◆ **YOUR OBJECTIVE**:
Can you arrange the data below, from the line containing "via via voordeel (73, 2492)" through the end of the data, as a numbered list without any blank lines?

◆ **DATA ENTRIES**:
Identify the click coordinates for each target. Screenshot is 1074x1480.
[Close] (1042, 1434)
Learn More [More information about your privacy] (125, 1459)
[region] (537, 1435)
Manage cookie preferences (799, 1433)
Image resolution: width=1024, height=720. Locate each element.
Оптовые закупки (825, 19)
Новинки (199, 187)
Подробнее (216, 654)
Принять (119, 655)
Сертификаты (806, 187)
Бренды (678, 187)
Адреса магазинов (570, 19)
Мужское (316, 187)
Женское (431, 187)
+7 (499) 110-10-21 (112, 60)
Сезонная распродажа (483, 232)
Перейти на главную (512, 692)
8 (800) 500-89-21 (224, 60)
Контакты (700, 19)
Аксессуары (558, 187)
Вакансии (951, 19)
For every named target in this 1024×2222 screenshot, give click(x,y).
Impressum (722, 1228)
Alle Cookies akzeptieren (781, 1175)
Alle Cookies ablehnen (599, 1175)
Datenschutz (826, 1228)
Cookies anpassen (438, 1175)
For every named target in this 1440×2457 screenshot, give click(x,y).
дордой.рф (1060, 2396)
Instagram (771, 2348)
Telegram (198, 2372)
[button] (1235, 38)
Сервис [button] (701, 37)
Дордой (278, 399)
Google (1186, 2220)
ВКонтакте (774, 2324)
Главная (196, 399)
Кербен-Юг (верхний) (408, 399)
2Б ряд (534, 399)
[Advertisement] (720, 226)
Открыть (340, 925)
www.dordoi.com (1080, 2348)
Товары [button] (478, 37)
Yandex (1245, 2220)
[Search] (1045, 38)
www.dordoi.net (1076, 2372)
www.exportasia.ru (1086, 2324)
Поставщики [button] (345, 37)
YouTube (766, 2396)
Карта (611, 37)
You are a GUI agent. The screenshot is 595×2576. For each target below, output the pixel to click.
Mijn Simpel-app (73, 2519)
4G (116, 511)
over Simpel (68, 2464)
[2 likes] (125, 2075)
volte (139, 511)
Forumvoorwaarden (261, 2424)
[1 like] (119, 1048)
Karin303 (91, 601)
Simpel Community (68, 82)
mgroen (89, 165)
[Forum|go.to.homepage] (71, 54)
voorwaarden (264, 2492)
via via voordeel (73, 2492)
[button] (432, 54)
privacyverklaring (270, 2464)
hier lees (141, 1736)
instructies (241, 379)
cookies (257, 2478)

◆ **EXERCISE ANSWER**:
1. via via voordeel (73, 2492)
2. [button] (432, 54)
3. privacyverklaring (270, 2464)
4. hier lees (141, 1736)
5. instructies (241, 379)
6. cookies (257, 2478)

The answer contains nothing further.